A ray is simply a vec3 instance (shocker) which instead allows you to input the origin/source of the vector and the direction it is pointing in. The direction is the vec3 instance, the origin is a point3 instance. This makes shifting vectors to new origins quite easy.

For shading, we need to do:

1. Look from each pixel and figure out how the ray affects it
2. Figure out which objects the ray intersects (ray marching, bounding box, etc)
3. Compute the color at the intersection point.

We need a camera/viewport to actually figure out which pixels we care about. Graphics programming is a balance of converting 3D into nice 2D (rasterization). Also, due to the way PPM works (and most images in general), we need to flip the vertical component in our indexing!!! Remember this before you have an embarrassing bug and pass it off as art.

Camera (4 middle)

We have an aspect ratio which is really just set by convention and allows for easier scaling. We have to make sure the ratio between the viewport and the render are the same however, so we dont use the aspect ratio on the viewport, instead we use the approximation from the render. This also means we utilize deltas which we get from the viewport. Our camera could be 3x as big as our viewport, meaning we would need a delta of scale 3 to step enough so we have the exact amount of pixels needed. Nice!

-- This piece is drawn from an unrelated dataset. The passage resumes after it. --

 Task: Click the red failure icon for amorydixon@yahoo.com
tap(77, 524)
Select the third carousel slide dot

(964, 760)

The focal length is referred to as the distance between the viewport and the actual camera. Being farther away means you will get wider shots, being closer means you will get more fisheyed and zoomed in pictures.

Colors (4 End)

In the basic toy example we utilize a linear scaling for colors of rays, which is really nice and easy: $blendVal = (1 - a) * startVal + a * endVal$, where $a \in [0, 1]$ and the values are starting colors and ending colors. This lets us get a linear gradient. Programmatically:

color ray_color(const ray& r) {
    vec3 unit_direction = unit_vector(r.direction());
    auto a = 0.5*(unit_direction.y() + 1.0);
    return (1.0-a)*color(1.0, 1.0, 1.0) + a*color(0.5, 0.7, 1.0);
}

Sphere (5)

To parameterize a sphere we have $(x_0 - x)^2 + (y_0 - y)^2 + (z_0 - z)^2 = r^2$ with center $(x_0, y_0, z_0)$ and radius $r$. It is not hard to check intersection with a sphere (just check if the distance is within the sphere). In terms of the vector dot product, this is just $(C - P) \cdot (C - P) = r^2$ where $C = (x_0, y_0, z_0)$ and $P$ is a point on the sphere.

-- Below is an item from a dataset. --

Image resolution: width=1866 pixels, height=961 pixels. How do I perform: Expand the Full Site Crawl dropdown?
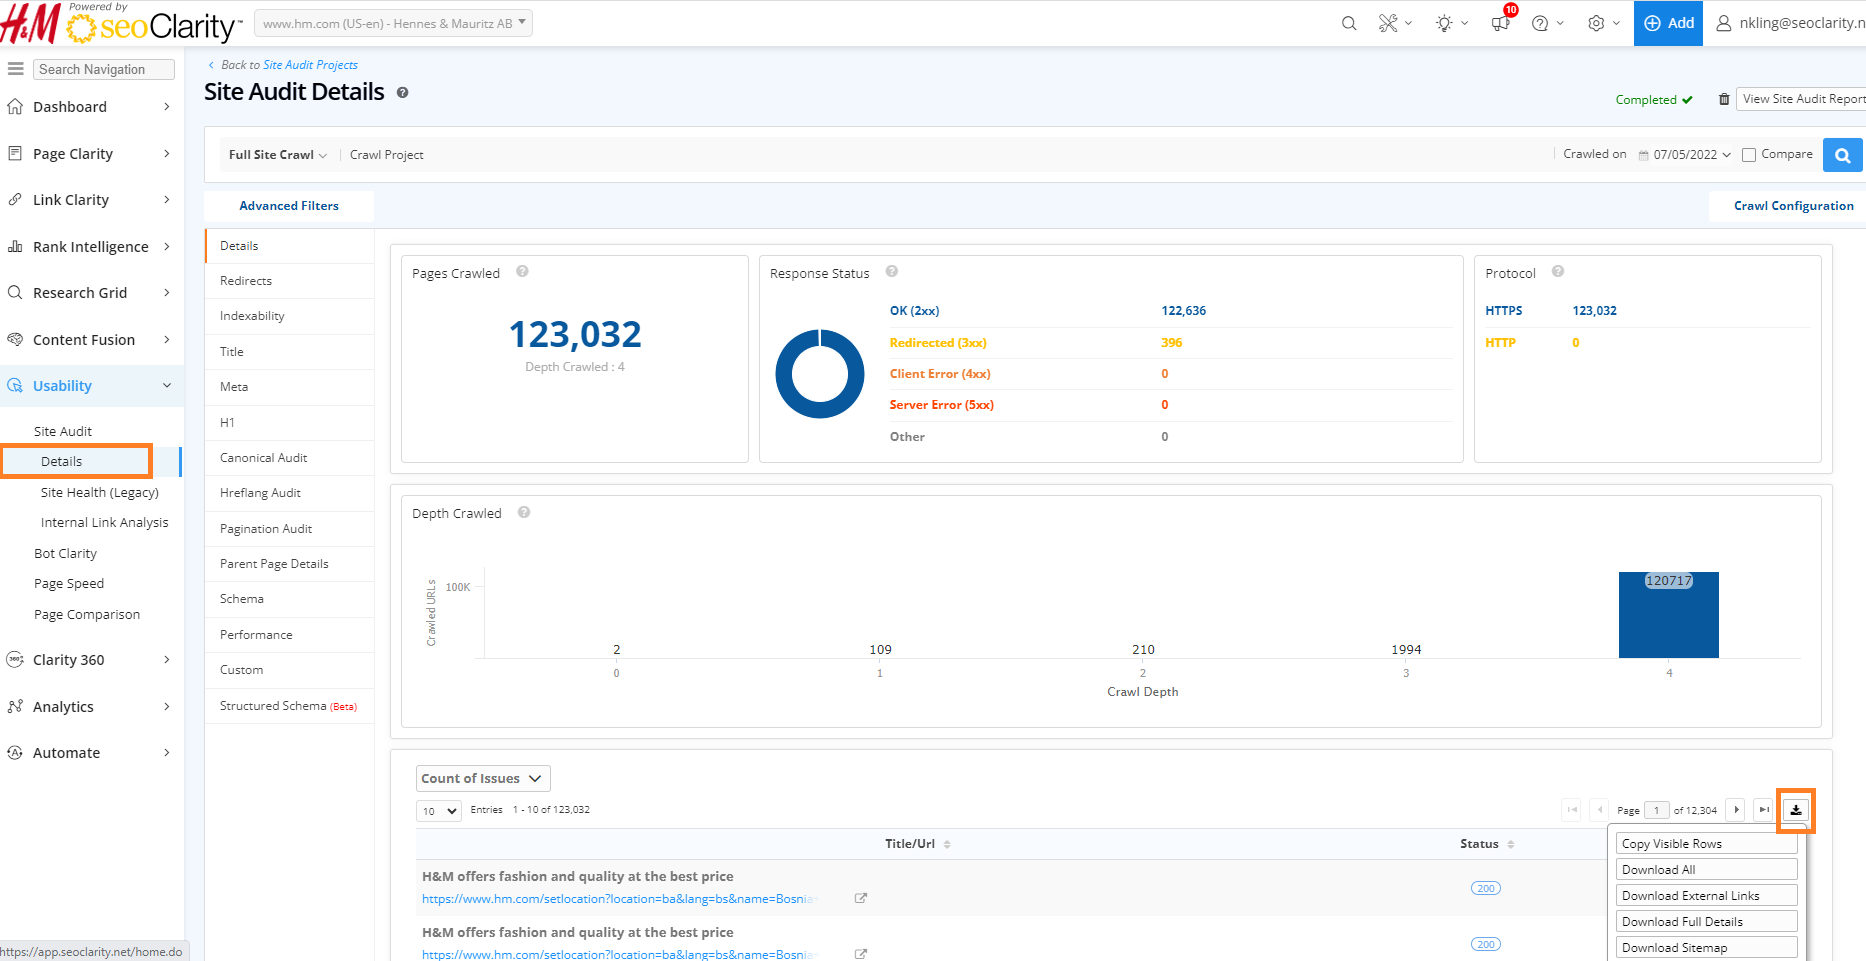click(x=277, y=155)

A ray is simply a parameterized vector which looks like $P(t) = Q + td$ for $t > 0$, meaning we want to find if there is any $t$ such that $|C - P(t)| = r$ is eventually true. There is some quick mathematics which sets the equation to a quadratic in terms of $t^2$:

$(C - Q - td)\cdot (C - Q - td) = r^2$

$t^2d\cdot d - 2td \cdot (C - Q) + (C - Q)(C - Q) - r^2 = 0$

So, we can check the discriminant of this quadratic to know if there is an intersection. This means computing $(-2d \cdot (C - Q))^2 - 4(d \cdot d)((C - Q) \cdot (C - Q) - r^2)$. If this is negative, then there is no intersection. If this is zero, there is exactly one intersection, two if there is an entry and exit point. In doing this, we have a very quick check if there is a sphere and can return a constant color.

Simplification (6.2)

Using a change of variables $b = -2h$ you simplify some coefficients in the formula. This is why there is an h in the code and not a b.

Problems

There are a few problems with this. First, it doesn’t respect the constraint $t > 0$ and lacks shading for now, the former which we can compute via actually computing the solutions for $t$ and take the smallest positive one. The other one requires introduction something intrinsic to 3D geometry.

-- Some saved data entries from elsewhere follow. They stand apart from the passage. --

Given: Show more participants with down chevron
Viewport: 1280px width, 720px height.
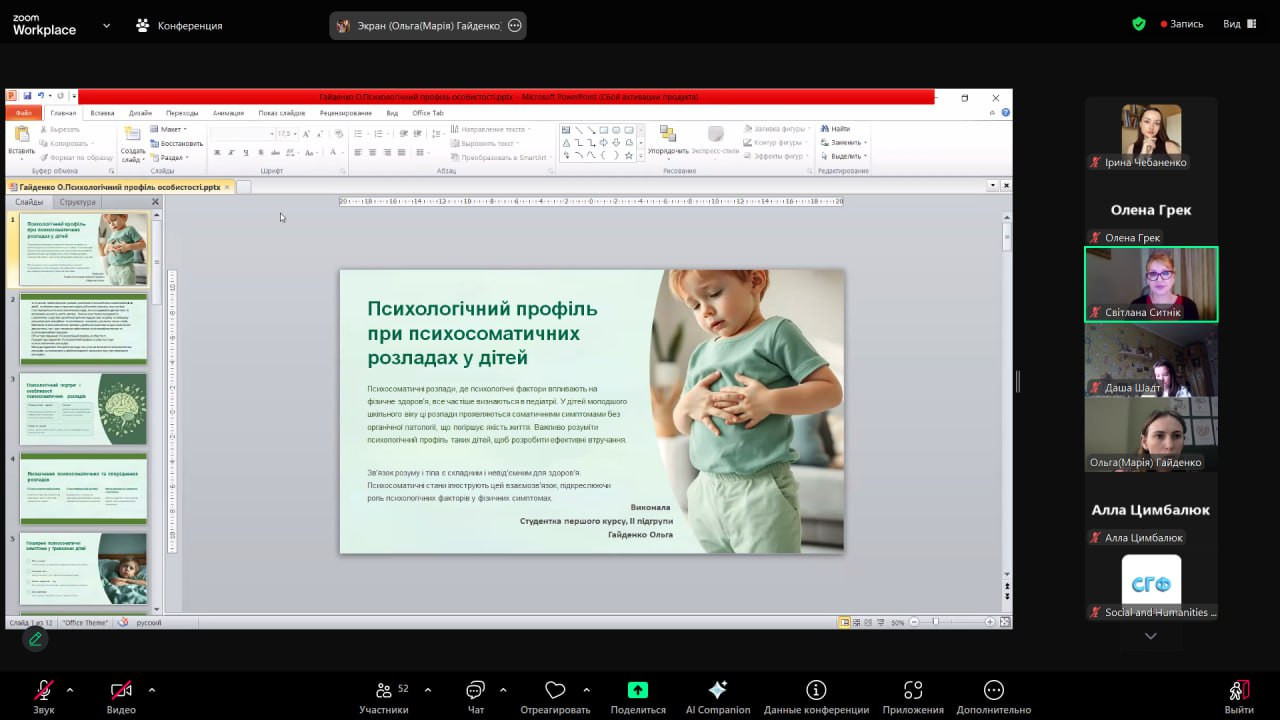Looking at the screenshot, I should point(1150,636).
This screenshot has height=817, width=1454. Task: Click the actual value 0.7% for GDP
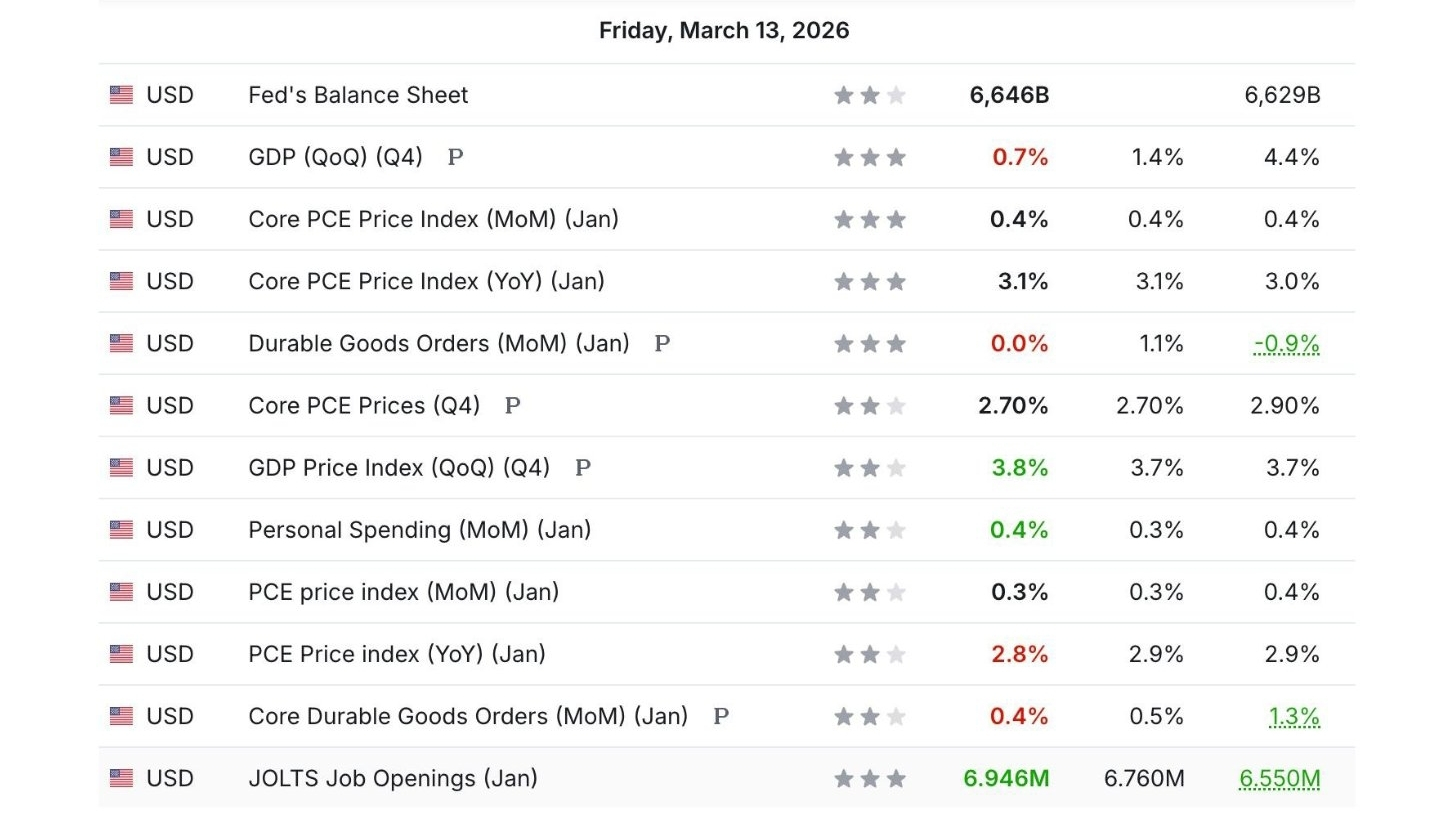click(x=1020, y=157)
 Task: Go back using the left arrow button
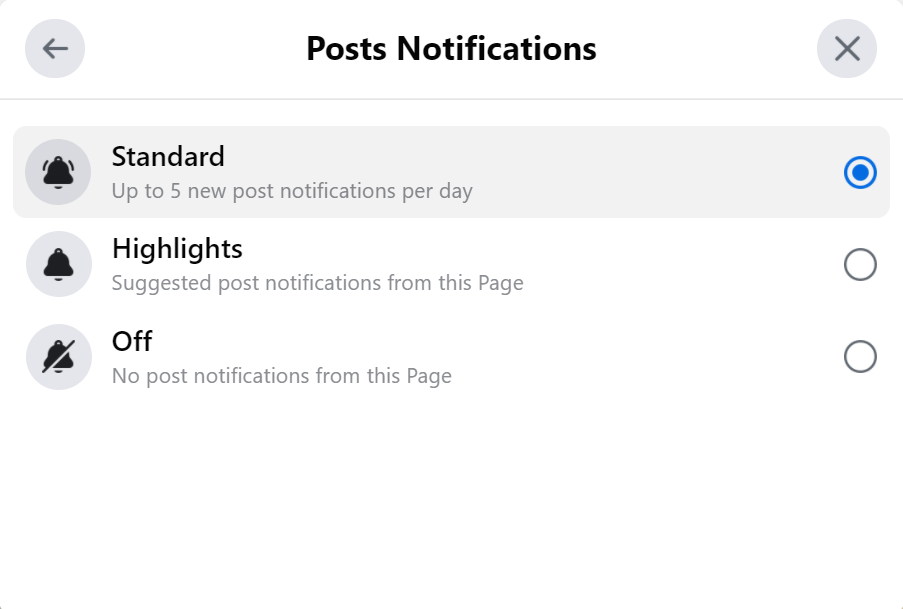click(x=55, y=49)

Refactoring + Surface Normals (6 + 7)

First, we can make a class hittable.h which has a hit function and returns if it is hit, sometimes within an input range $t_{min}$ to $t_{max}$. Think of $t_{max}$ like the render distance. So, we define an interval class interval.h which acts like $(a, b)$ for some $a, b$. Nothing super interesting but its a useful object to use for later. We can then define objects in general, and store them in a hittable_list.h, so we can iterate through objects and track which ones a vector hits and which is the earliest a ray hits. One c++ programmatic thing being used is shared_ptr<type> and make_shared<type>, as seen here:

hittable_list world;
world.add(make_shared<sphere>(point3(0,0,-1), 0.5));
world.add(make_shared<sphere>(point3(0,-100.5,-1), 100));

This is a pointer that retains ownership of the object through the pointer. Think of it like a really nice nametag that multiple people can look at but only one can wear. This is done for nice trash collection, as it dies when it goes out of scope. Finally, refactoring goes nuts in pedagogy. Basically threw all of the code from main.cc into camera.h.

Surface Normals

A surface normal is just a unit vector defined at a point on a surface which is perpendicular to the surface at that point. Note that the length does not have to be unit length to be perpendicular, as square roots are in fact expensive, but since the surface normal is a constant (relative to the center/orientation of the surface), we can precompute it instead of while we are rending it. For a sphere, the normal is simply the $(P - C)/r$ where $C$ is the center, $P$ is the point, $r$ is the radius. To compute the color, if we just try to convert the normal to the actual color (as it is a normal vector), we scale it by .5 and add 1 (as the components lie between -1 and 1). This is nice!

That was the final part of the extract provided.